**WORK TASK:**
Copy the lines running from the one that contains "The width and" to the end of the entries below, exactly and with no pictures.

**RECORDED DATA:**
──────────────────────────────

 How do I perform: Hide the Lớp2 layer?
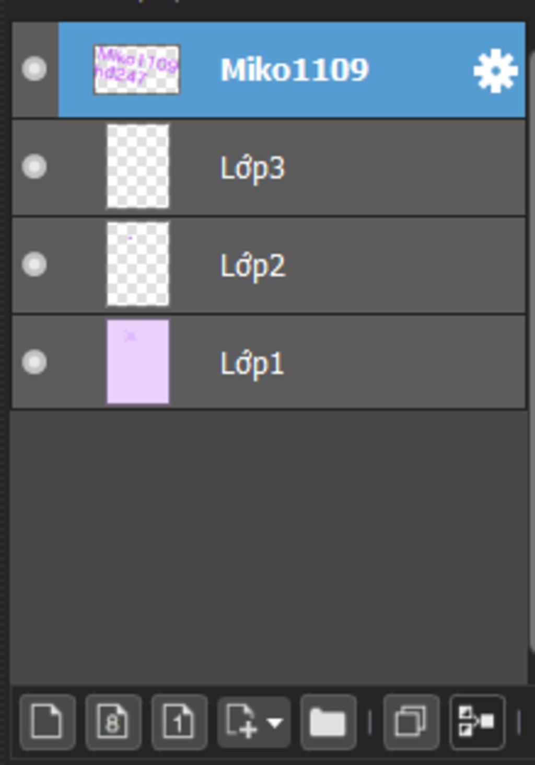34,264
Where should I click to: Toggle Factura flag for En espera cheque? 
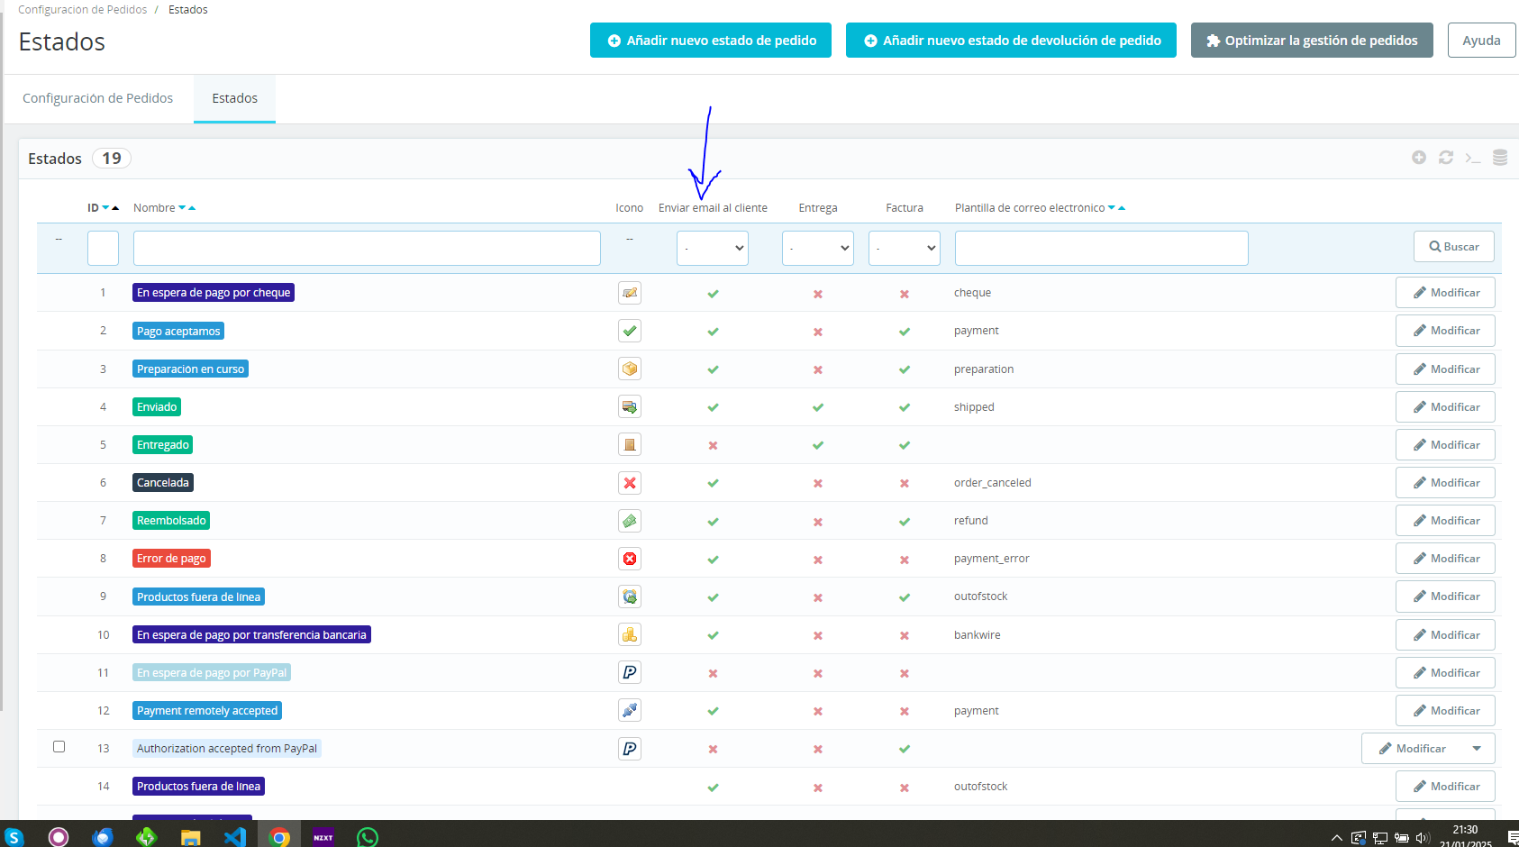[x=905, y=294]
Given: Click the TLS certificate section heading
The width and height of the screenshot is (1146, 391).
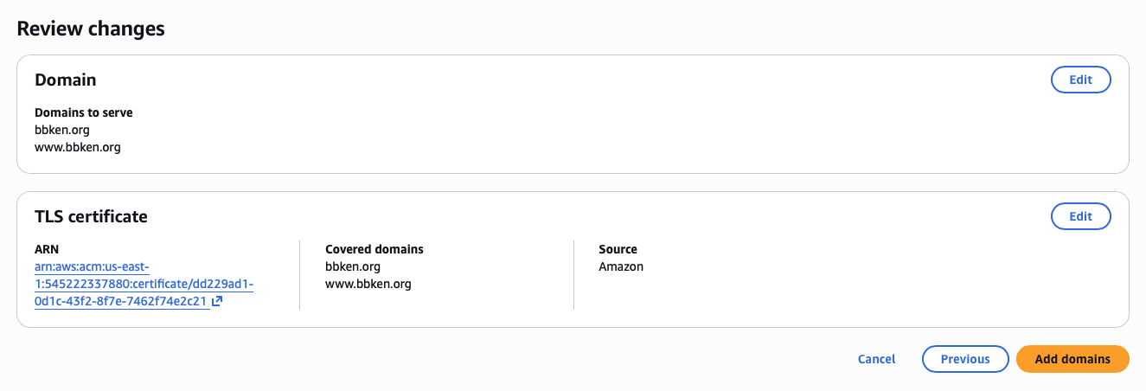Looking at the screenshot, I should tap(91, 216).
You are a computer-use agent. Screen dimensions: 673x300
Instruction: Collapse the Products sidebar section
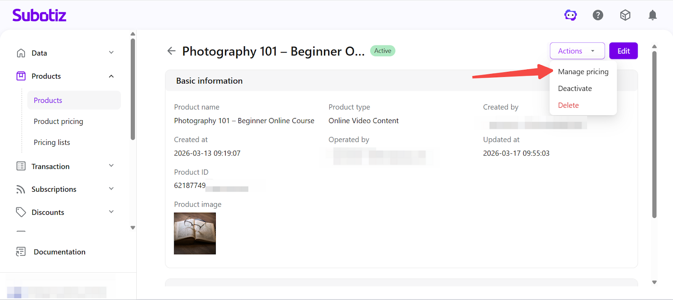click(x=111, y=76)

──────────────────────────────

**ANSWER SECTION:**
The width and height of the screenshot is (1146, 391).
Looking at the screenshot, I should tap(91, 216).
You are a computer-use agent. Screen dimensions: 673x300
Instruction: Collapse the Products sidebar section
click(x=111, y=76)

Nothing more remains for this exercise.